David “noisms” McGrogan has an interesting post on his Monsters and Manuals blog on initiative and some ways you might simulate it in RPGs. After some discussion of what initiative is and some examples from history, he proposes something along these lines:
Initiative
When one side is surprised and the other is not, the side that is not surprised has initiative for the entire encounter.
Otherwise, roll a d6 to determine which side has initiative for the entire encounter.
A side which “has initiative” acts first.
A side which does not have initiative can attempt to “wrest” it from the other. The method for doing so is as follows:
The player (or DM if acting for NPCs) announces his character is attempting to wrest the initiative by either carrying out an attack or – at the DM’s discretion – performing a difficult task. He declares his intended action in the ordinary way at the start of the round. If he succeeds in hitting his target or performing the declared task, he wrests initiative and his side has initiative from the next round onwards. If he fails, in the next round he cannot act at all because of loss of focus.

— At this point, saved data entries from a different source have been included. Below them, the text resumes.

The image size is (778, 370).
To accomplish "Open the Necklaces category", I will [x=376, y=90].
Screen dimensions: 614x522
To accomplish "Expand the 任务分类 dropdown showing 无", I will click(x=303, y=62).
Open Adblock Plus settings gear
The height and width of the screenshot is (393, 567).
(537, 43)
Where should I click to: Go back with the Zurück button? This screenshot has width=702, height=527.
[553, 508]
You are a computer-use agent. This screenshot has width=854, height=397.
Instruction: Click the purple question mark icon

So, it’s not a bad way to simulate the flow of initiative in battle at all…but I think simulating initiative in battle is like simulating solving a puzzle. Yes, you could absolutely give them a roll against a stat or skill to see if they solve the puzzle, and that would kind of feel like what happens when somebody solves a puzzle… except it takes the fun out of it.
Backtracking a bit to the start of his post describing initiative: “Suddenly, it seems as though one side gains the capacity to act, while the other can only react.” That’s exactly it: initiative belongs to the side that’s taking actions which the opponent must react to, or suffer the consequences. So the real way to seize initiative is not to declare “Attempting to seize initiative” but to come up with (or luck into) a course of action that leaves the enemy no real choice but try and stop it. Attempt to flank them, cut off their retreat, disrupt their supply lines, target their leaders or their sacred banners, stampede their draft animals, free the prisoners, force them to react.
The real job of the DM in this isn’t to decide whether the task is difficult enough to justify changing the initiative, but to play the enemy side as something other than a bunch of automatons going about their programmed tasks. Actually try to weigh how much trouble it would be for them if the PC’s ploy succeeds and what would they risk to head it off. Think about the ways they might try to seize the initiative from the PCs along the same lines, modified by how savvy they ought to be at warfare. Make the players come up with tactics and strategies to seize the initiative and hold on to it. You don’t even need to declare which side “officially” has the initiative: it becomes evident through play which side is acting and which is reacting. The side that’s going first according to the standard “Initiative” roll might still be stuck reacting if they’re busy preventing a flanking maneuver or stabilizing somebody who got hurt from a previous round.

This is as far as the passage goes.